By Francesca Merlo
"Prayer, fasting and alms-giving". According to the AOHR Lenten campaign, these are necessary in order to create space for an “encounter with Jesus”. The season of Lent, reads Kuala Lumpur's Archdiocesan Office for Human Development website, offers us an invitation “for an ecological spirituality grounded in the convictions of our faith”.
Along with their Lenten message, promoting the words of Pope Francis through his "Laudato sí" encyclical, in which he asks us to “hear both the cry of the earth and the cry of the poor”, the Archdiocese of Kuala Lumpur has Power-points, Kit books and Action sheets available on their website.
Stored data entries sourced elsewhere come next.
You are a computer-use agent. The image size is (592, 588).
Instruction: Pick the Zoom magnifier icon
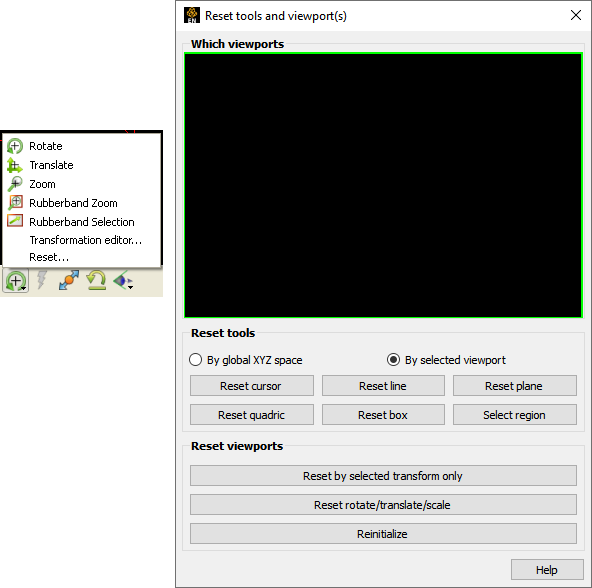tap(15, 184)
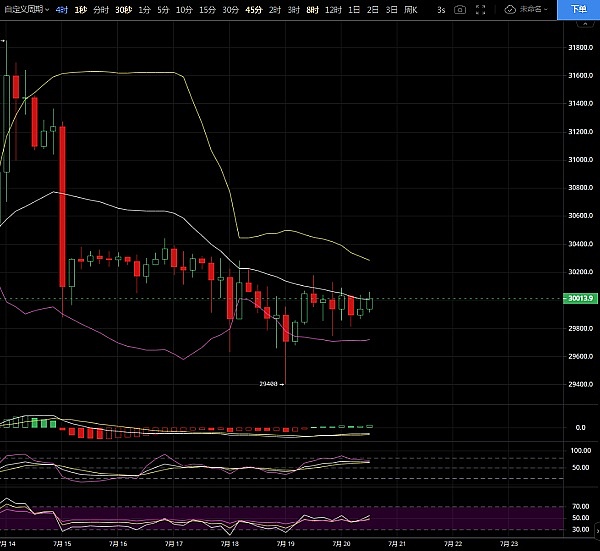Image resolution: width=600 pixels, height=551 pixels.
Task: Switch to the 1日 daily chart
Action: (x=354, y=9)
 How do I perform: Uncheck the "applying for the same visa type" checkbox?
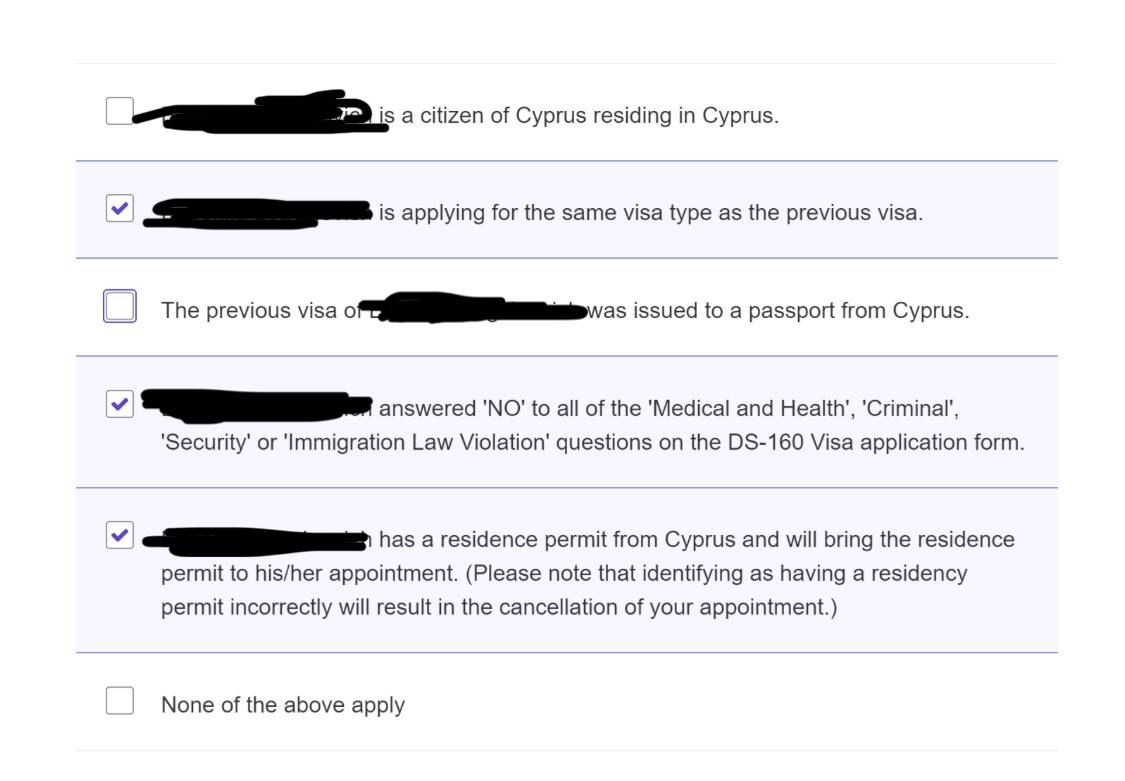pos(119,209)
One of the action sheets, translated into several different languages, is a Lenten calendar. More specifically, a 40-Day Lenten walk. Along with asking for prayers for peace, help with chores, and to be kind and helpful to family and those in need, the walk involves some tasks aimed specifically at caring for our common home. Day 13 asks that we “grow a plant and look after it”, whilst day 25 that we “start recycling cans, paper and tetra-paks and care for nature”. Closer to Easter, one day’s tasks is to “preserve the environment by remembering to turn off the lights and water taps”.
The AOHR promotes activities concerning charity, integral human development, justice and peace within the Catholic Church’s Kuala Lumpur Archdiocese. Its mission is the holistic development of the whole human person and of all peoples, especially the weak, disadvantaged and marginalised.
Becoming a 'Laudato sí' parish
The Kuala Lumpur archdiocese makes the benefits of becoming, what they call a “Laudato sí” parish very clear, and highlights the responsibility each of us has, as an individual and as a member of our parish to truly help care for our common home.